==== Available data ====
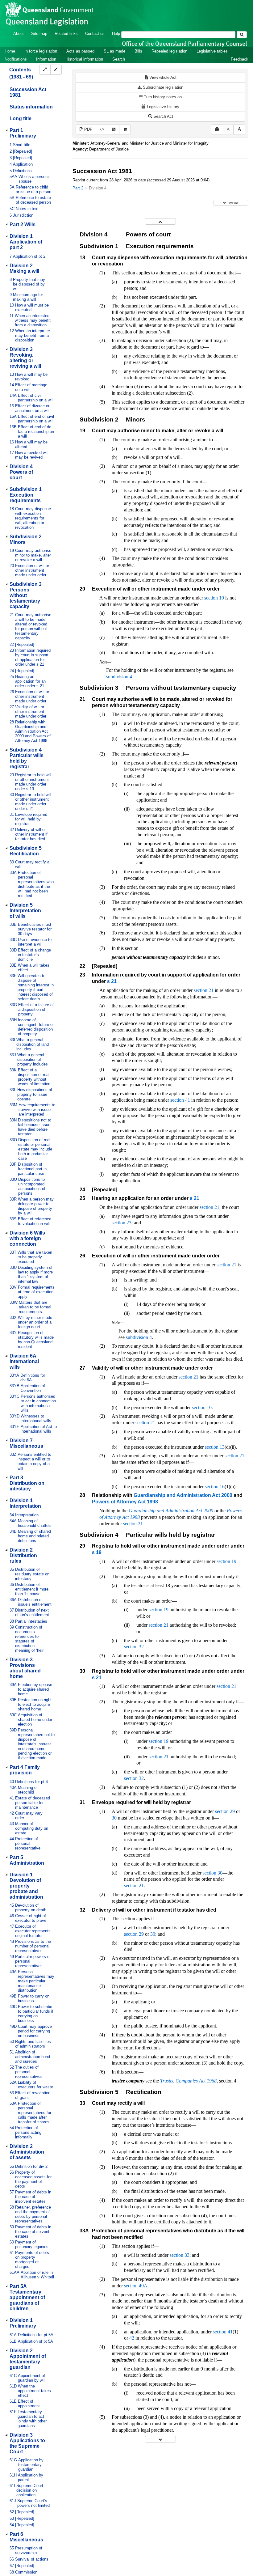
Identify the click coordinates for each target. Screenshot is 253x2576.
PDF (87, 129)
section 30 (212, 1872)
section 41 (180, 1100)
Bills (138, 51)
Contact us (95, 33)
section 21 (204, 990)
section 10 (202, 1407)
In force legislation (40, 51)
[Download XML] (102, 130)
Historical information (84, 59)
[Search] (242, 34)
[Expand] (45, 70)
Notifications (16, 59)
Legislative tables (212, 51)
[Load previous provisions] (160, 221)
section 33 (179, 2255)
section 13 (215, 1447)
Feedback (239, 59)
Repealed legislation (169, 51)
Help (116, 33)
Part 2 (78, 188)
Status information (31, 106)
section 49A (135, 2285)
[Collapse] (56, 70)
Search (118, 59)
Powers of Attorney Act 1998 (125, 1501)
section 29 (225, 1811)
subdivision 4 (119, 676)
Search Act (162, 116)
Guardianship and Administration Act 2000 (183, 1495)
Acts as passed (80, 51)
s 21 (112, 981)
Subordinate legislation (162, 87)
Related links (66, 33)
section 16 (215, 1486)
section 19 (214, 597)
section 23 (121, 1222)
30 (114, 1817)
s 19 (97, 1552)
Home (10, 51)
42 (131, 2338)
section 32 (134, 1646)
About (18, 33)
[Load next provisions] (160, 2439)
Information (46, 59)
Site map (39, 33)
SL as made (114, 51)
====
> **Problem requirements**
Reading through the preceding records, tally each line that holds the word "section" and give the tally by itself.

> **Solution**
12